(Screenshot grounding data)
###

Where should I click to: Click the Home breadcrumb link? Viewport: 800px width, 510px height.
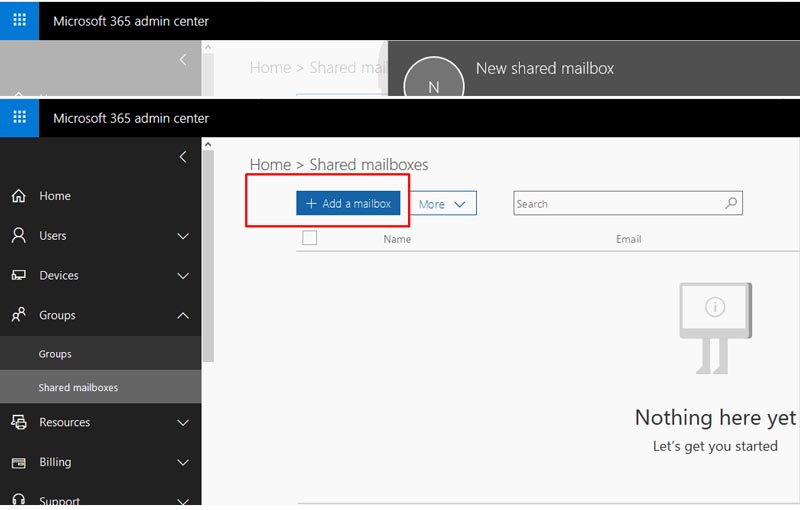[269, 165]
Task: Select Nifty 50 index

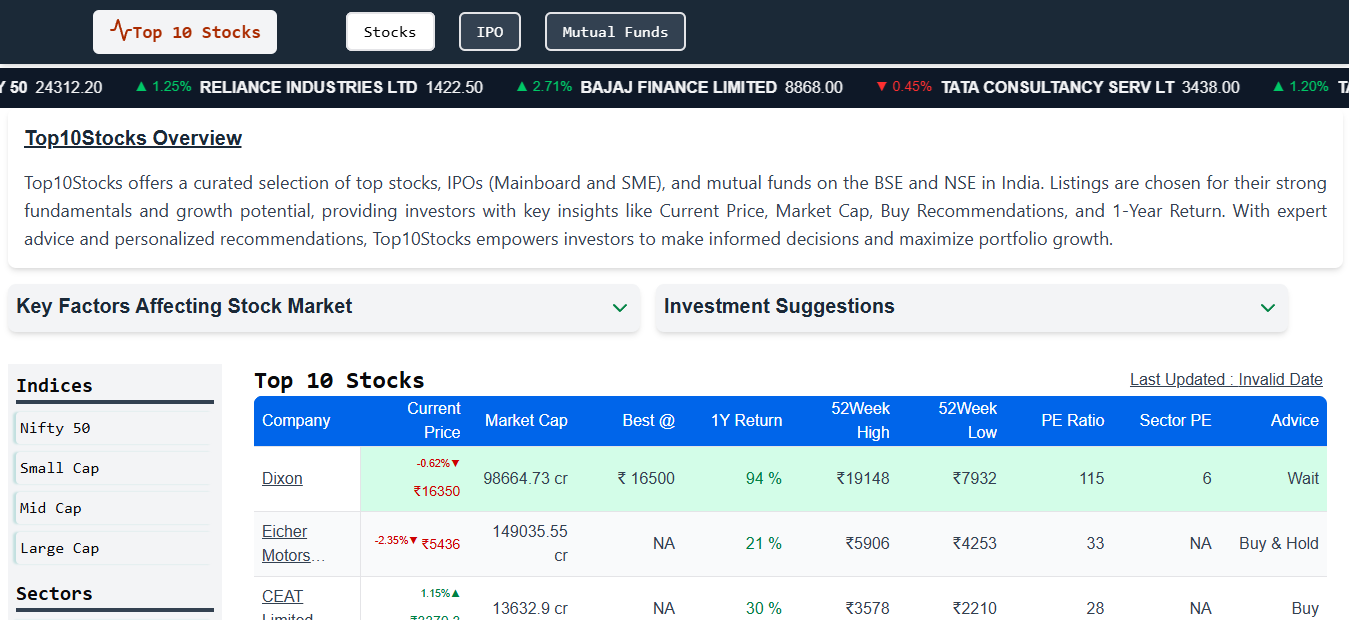Action: (56, 428)
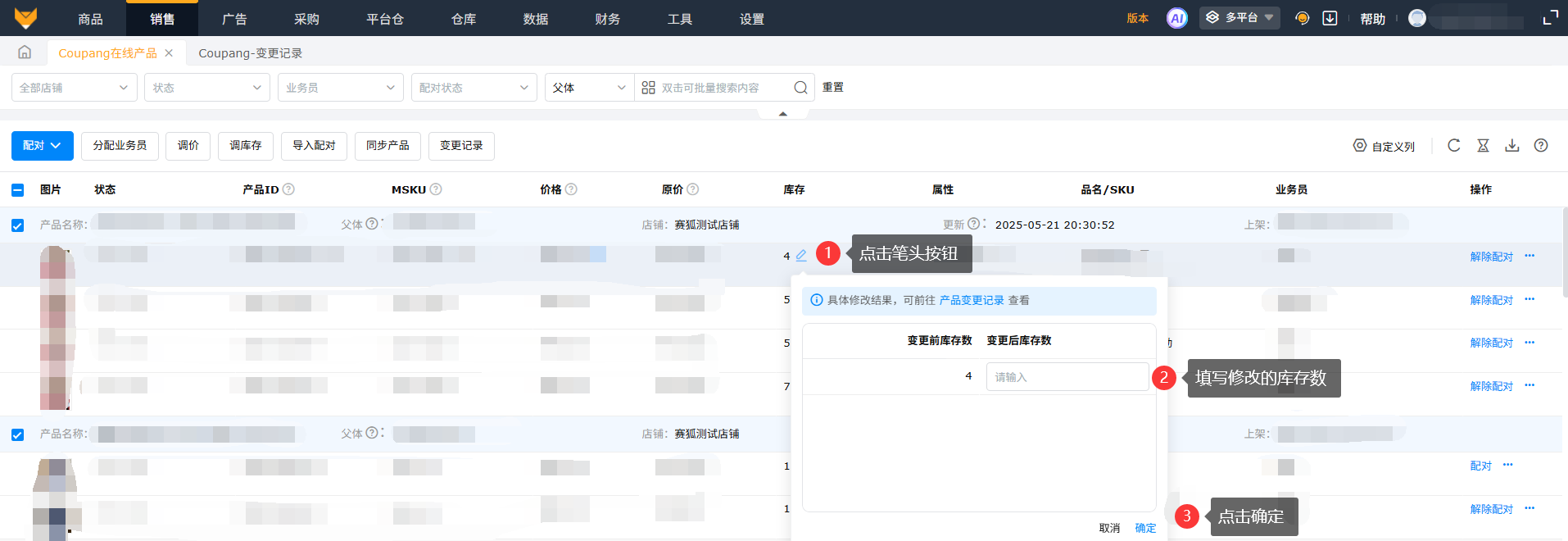Open the 全部店铺 store dropdown
1568x541 pixels.
pos(74,88)
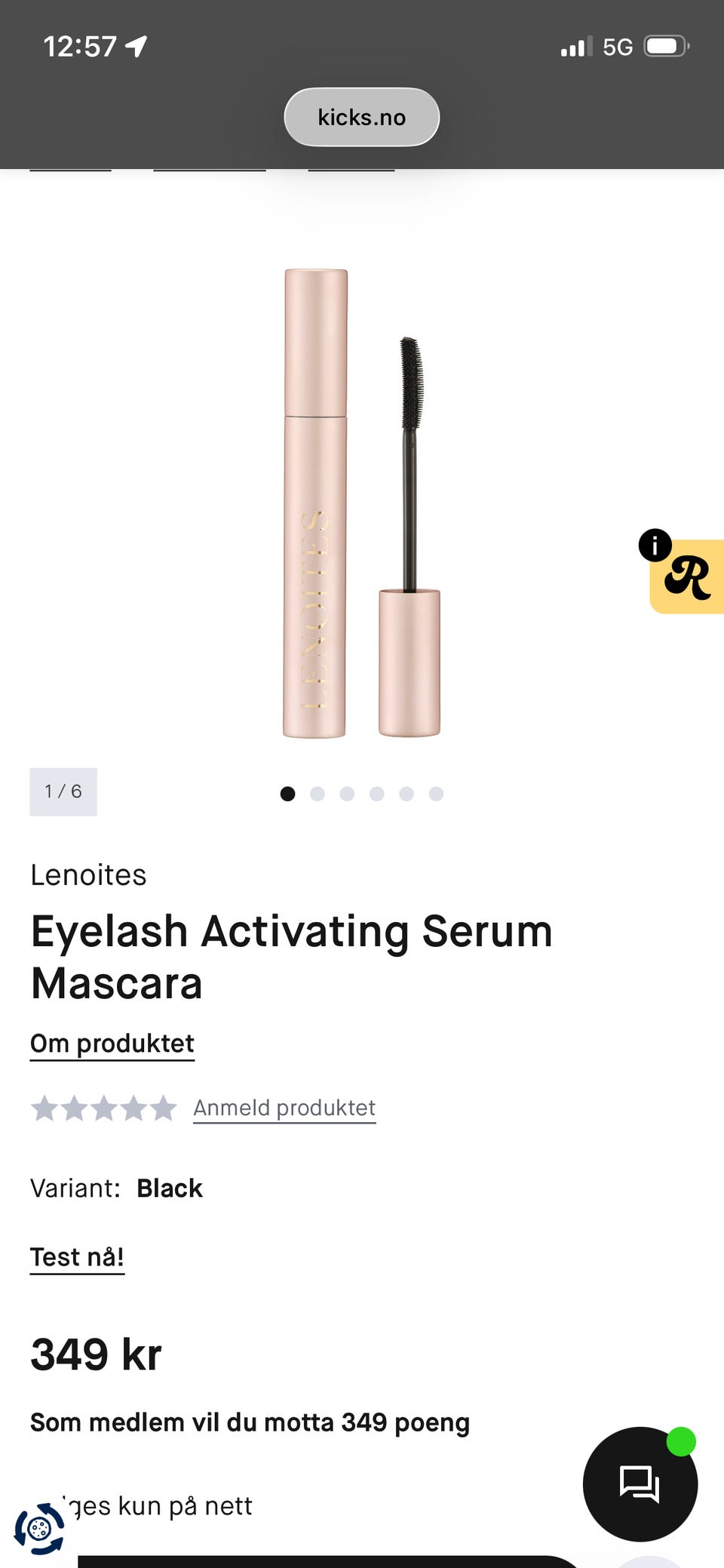This screenshot has width=724, height=1568.
Task: Tap the Variant: Black label
Action: (x=116, y=1188)
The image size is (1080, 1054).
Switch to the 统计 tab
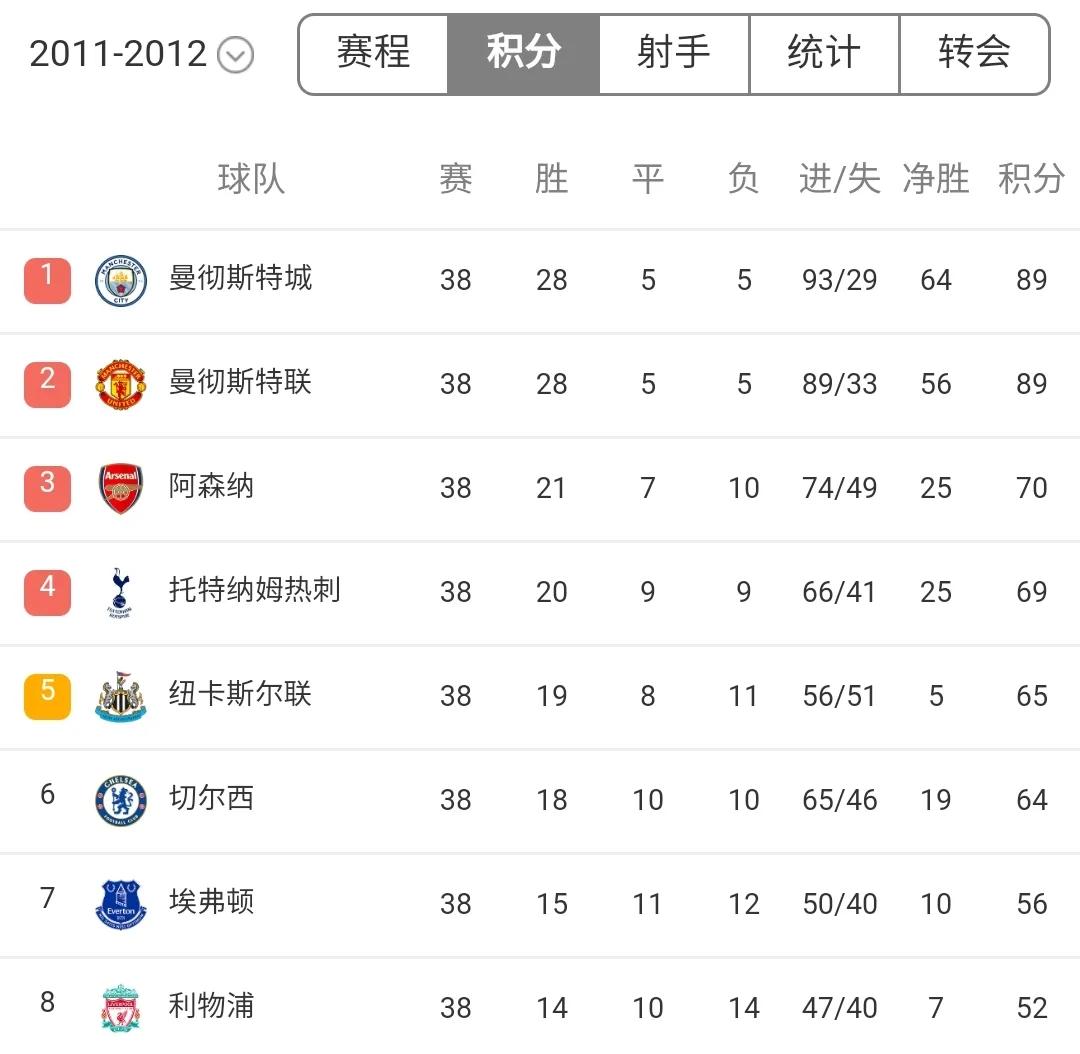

###

▶ **WORK ITEM**
Set down the data above verbatim, omitting every image.

▶ **RESPONSE BELOW**
Where should I click to: Click the Home breadcrumb link? Viewport: 800px width, 510px height.
[269, 165]
Task: Select Nifty 50 index

Action: (56, 428)
Open the 全部店铺 store dropdown
1568x541 pixels.
pos(74,88)
This screenshot has width=724, height=1568.
Task: Tap the Variant: Black label
Action: (x=116, y=1188)
The image size is (1080, 1054).
Switch to the 统计 tab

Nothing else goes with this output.